Say it’s a down year for college basketball in Georgia, but don’t say it within earshot of Mercer.

Georgia Tech and Georgia are re-tooling, Georgia State made a little noise for a while, but the team from Macon with only one senior and no one averaging more than 11.3 points per game might have the best shot at making the NCAA tournament of any team in the state this year.

And the Bears haven’t made it since 1985.

That just adds to the excitement for a team with 11 freshmen and sophomores which headed into Monday night’s game at North Florida having won nine of its previous 10 games.

Sophomore point guard Langston Hall wasn’t even a gleam in anybody’s eye when Sam Mitchell led the Mercer Bears into the first round of the NCAA tournament in 1985 where they lost to Georgia Tech. Hall was born in 1991.

And when Mercer coach Bob Hoffman started recruiting Hall out of Atlanta’s Chamblee High School, Hall thought Mercer was the satellite campus just down the road from his DeKalb County high school.

Now he’s averaging 11.3 points and 4.0 assists for a group that has six players averaging between 7.8 and 11.3 points. To Hoffman, Hall serves as a prime example of the kind of athlete he’s been able to snag from just below the radar.

The 6-foot-4 point guard has started all 61 games for Mercer the past two seasons, was named to the A-Sun All-freshmen team last year and has back-to-back 100-assist seasons.

“He wasn’t at the perfect AAU team that everybody goes and checks out,” Hoffman said. “He wasn’t this. He wasn’t that. Then in high school he didn’t score all the points because he had another player on his team that he was getting the baskets because that was best for their team.”

But Hall, who averaged 16.7 points to Chamblee teammate David Mason’s 22.8, was quick and smart with the ball, Hoffman said, and he had the kind of play-hard character Hoffman said he makes his highest recruiting priority.

Hall’s personality seems to be a great fit with the personnel the Bears have this season, relying largely on defense and the hot hand on offense. Mercer is ranked 19th among 344 Division I schools in field goal percentage defense (38.7 percent) and 25th in 3-point field goal percentage defense (29.6).

“This year we don’t really have that go-to player, and so we just try to come together and play as one,” said Hall, an accounting major.

That’s a big change from two years ago when James Florence, Mercer’s all-time leading scorer who averaged 19.2 points per game, took the Bears to the cusp of the NCAA tournament before they lost to East Tennessee State in the final of the A-Sun tournament.

Last year, despite season-ending knee injuries to their top two scorers, Mercer advanced to the A-Sun semifinals before losing to Belmont.

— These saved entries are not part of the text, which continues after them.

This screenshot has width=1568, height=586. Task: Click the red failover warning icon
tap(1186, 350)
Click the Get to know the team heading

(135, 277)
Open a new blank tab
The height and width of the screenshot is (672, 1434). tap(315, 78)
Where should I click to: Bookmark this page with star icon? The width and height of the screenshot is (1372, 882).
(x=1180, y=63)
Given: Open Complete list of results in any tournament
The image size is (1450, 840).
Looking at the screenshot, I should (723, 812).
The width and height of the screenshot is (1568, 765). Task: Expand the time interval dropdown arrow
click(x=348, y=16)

Once again it’s likely to be Belmont standing between the Bears and the NCAA tournament.

Belmont, which returned four starters from a team that went to the NCAA last year for the fourth time in six years, comes to Macon Saturday for the first of a possible two meetings, including next week’s Atlantic Sun tournament.

A loss Saturday at Jacksonville dropped Mercer (20-8, 12-3) a game behind A-Sun-leading Belmont (21-7, 13-2). The Bears have lost four in a row to the Bruins and are 5-19 against them overall. But Hoffman, now in his fourth year at Mercer, brings a wealth of experience from coaching against Belmont and Coach Rick Byrd, while at Oklahoma Baptist and Texas Pan-American.

“A lot of people walk in the gym sometimes fearful of them,” Hoffman said. “I was never fearful of them. I was respectful of what they’ve done and who they are. But I think our guys have always performed well against them, and we’re hopeful that we’ll get a chance to at the end of the day compete against them for the chance to win the conference championship.”

Mercer lost at Belmont Dec. 3, but both Saturday’s game and the A-Sun tournament will be held at Mercer’s University Center, where the Bears are 11-1.

Hoffman said he and school president William Underwood have designs on getting Mercer into the same conversations as schools like Davidson and Gonzaga for their academic and athletic prowess. Mercer’s seventh 20-win season in 106 years is a good step. The NCAA would be even better.

“This would be a major step in the right direction for where we want to continue to go with our athletics program,” Hoffman said.